In fact, I’m going to list a few items pictured in this photograph and ask you to look closely to find which of these items ARE or ARE NOT in the photograph! (Hint: Five items ARE pictured.)
|Weather vane||Coffee Mug||Phonograph||Boots|
About the Creator
The Lancaster Eagle was carved by John Haley Bellamy in 1880-1881. It was created for and mounted onto the sloop-of-war USS Lancaster. The Eagle had a wingspan of 19 feet and weighed 3,200 pounds. Although the figurehead was originally gold-leafed, in 1933, when the photograph above was taken, she had been painted to resemble an actual eagle, brown and white. In the 1960s, Museum staff removed the old paint and gold-leafed the Eagle to return it to its original state. Today she is prominently displayed in the Museum’s lobby.
After years of exposure to the elements, the figurehead was sold in 1925. The Atlantic Marine Exchange of Boston purchased the Eagle from the US Navy for $262.89. In 1933, their inflated selling price was $2,500. After some negotiation, the Eagle was purchased and brought to The Mariners’ in 1934.
Following is an excerpt from Fred and Nola Hill’s first buying excursion on behalf of The Mariners’ Museum. They were in Boston, with Homer Ferguson, president of the Museum.

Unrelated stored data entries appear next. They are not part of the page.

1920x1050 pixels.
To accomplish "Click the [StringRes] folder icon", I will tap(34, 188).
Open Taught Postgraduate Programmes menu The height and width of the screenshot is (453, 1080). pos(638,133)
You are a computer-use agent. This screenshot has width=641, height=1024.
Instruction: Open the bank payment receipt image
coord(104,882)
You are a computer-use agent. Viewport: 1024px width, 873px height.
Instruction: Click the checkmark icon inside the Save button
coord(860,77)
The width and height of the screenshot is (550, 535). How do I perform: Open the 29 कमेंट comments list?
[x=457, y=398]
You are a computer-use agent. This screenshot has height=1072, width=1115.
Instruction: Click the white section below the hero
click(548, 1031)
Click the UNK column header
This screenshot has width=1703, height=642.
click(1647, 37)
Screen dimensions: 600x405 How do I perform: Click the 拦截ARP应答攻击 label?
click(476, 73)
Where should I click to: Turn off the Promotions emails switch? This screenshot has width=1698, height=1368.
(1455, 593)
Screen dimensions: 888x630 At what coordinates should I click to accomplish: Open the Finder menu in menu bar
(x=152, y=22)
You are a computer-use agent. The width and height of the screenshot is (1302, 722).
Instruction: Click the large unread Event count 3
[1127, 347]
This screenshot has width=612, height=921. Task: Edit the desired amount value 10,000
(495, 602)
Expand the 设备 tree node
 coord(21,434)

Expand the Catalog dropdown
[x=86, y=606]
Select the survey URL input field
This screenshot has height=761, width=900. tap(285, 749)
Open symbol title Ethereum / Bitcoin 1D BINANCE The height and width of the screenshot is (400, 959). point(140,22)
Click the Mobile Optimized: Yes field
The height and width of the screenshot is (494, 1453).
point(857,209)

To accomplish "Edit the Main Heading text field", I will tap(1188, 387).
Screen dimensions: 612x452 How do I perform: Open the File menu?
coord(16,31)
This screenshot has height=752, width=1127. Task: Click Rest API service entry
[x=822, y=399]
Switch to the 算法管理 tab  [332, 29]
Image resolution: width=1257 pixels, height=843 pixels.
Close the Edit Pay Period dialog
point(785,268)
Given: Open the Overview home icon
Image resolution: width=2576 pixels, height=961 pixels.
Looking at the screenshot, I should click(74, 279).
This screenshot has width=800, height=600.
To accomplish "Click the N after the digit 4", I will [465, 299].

Our greatest find along the waterfront safari literally towered above our heads. The dark and dingy shop in question was a busy mecca, complete with the aroma of oakum and oilskins and the thousand and one things required for ships. Sailors were selecting gear and replacements for fitting out their vessels. Enthusiastic yachtsmen were overhauling block and tackle. Our group entered the shop after peering through the grimy windows and seeing relics of days gone by.
“What do you know about that carved bird?” we asked casually, after we had been in the shop for some time. Above our heads was an enormous carved eagle whose outstretched wings extended over the dusty showcases.
“All I can tell you,” said the owner with little enthusiasm, “is that it has been here since I was a boy. My father couldn’t even remember where it came from. It is supposed to be a figurehead from an old sailing ship, but I think she would have sunk at the dock carrying such a heavy bird.”
This is from an unpublished manuscript by Nola Hill titled “The Museum Pieces.” The title comes from the Hills’ first meeting with Homer Ferguson, in which he referred to them as ‘Museum Pieces.’ They were field agents and buyers for the Museum and traveled to Europe, South America, and the Atlantic seaboard. They retired in the early 1960s.
Are you ready for the Scavenger Hunt?
Send me your finds in the Comments section! Happy hunting!
Museum’s Object file (OF-31A)
Frederick F. Hill Photograph Albums (MS0157)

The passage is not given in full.